Player agendas matter, and they can clash, but people are pretty damn flexible, and a game isn't going to solve your social issues. I mean, I can never play a true Planescape game with [MENTION=22779]Hussar[/MENTION] , but I'm not going to cry too much about it -- there's a lot of other things I WILL play with him, and we are a pretty good match 95% of the time! And nothing in his preference stops me from looking for a group to play PS with!
And that isn't about Planescape, really. It's all about us not being jerks to each other (He gave a kind-of-PS game a try, after all!). It's about me recognizing his strong preference and accepting it, and him recognizing my strong preference and accepting it. Game rules won't mediate those Athasian-dolphin-infested waters.
You can cater to multiple clashing agendas as long as those with those agendas recognize and respect that other people have other agendas that are just as worthy of being met. Kind of basic human empathy, really. The stakes are really quite low in our make-believe elf games: spend 10-15 minutes of your precious time not being the center of attention to let Jane be, and she'll do the same for you.
If that's pushing the envelope of acceptability, I'd challenge you to step outside of your comfort zone.

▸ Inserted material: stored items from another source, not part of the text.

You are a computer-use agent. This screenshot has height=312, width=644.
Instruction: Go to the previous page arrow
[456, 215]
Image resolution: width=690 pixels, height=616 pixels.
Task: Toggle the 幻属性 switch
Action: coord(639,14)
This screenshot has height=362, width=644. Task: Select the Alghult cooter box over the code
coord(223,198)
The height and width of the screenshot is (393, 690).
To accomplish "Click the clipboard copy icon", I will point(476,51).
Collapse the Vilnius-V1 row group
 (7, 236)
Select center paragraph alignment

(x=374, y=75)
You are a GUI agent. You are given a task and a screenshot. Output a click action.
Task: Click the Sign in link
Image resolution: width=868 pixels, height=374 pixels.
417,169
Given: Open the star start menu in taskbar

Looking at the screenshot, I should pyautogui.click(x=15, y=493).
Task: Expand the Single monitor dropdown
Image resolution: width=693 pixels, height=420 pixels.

Km, I think our Dark Sun game sheds some light on your idea. My character has a strong intimidate score. I've used that more than a few times to end fights.
And it typically feels very anticlimactic when I do.
How do you avoid that with you Sam character? What's the difference?
Well, the pithy response is "design that use of Intimidate better."

Seriously, it's the equivalent of four successful sneak attacks in terms of HP's, when it works.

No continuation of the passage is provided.